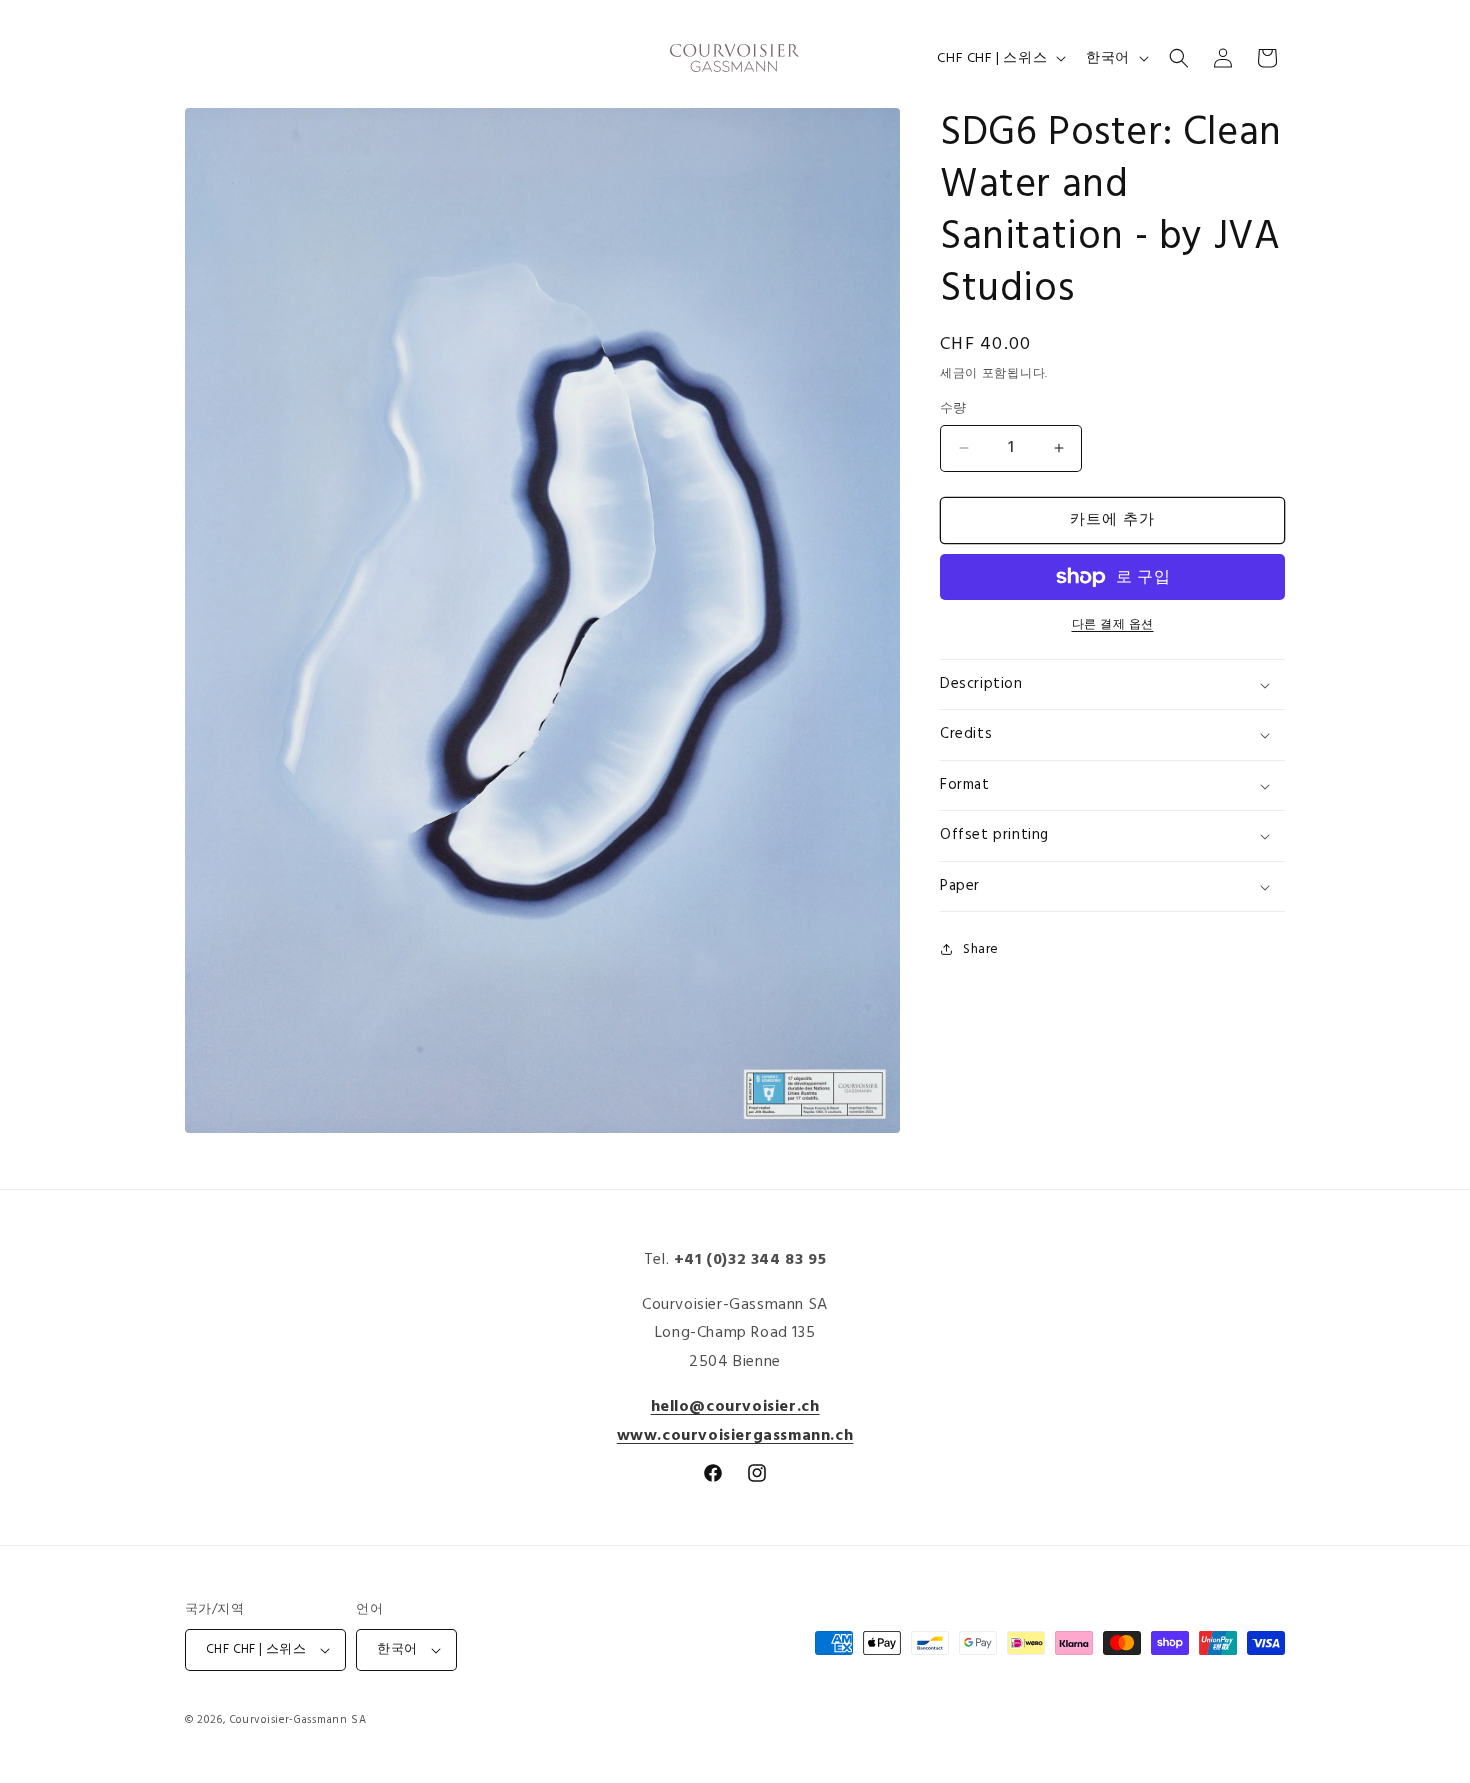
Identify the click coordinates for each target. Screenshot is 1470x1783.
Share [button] (981, 949)
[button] (1179, 58)
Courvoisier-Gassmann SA (298, 1720)
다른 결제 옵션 (1113, 625)
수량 (953, 409)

---*---

Restate the data above verbatim, skipping every image.

> **Task solution**
Identify the click coordinates for each target. Screenshot is 1470x1783.
Share [button] (981, 949)
[button] (1179, 58)
Courvoisier-Gassmann SA (298, 1720)
다른 결제 옵션 (1113, 625)
수량 (953, 409)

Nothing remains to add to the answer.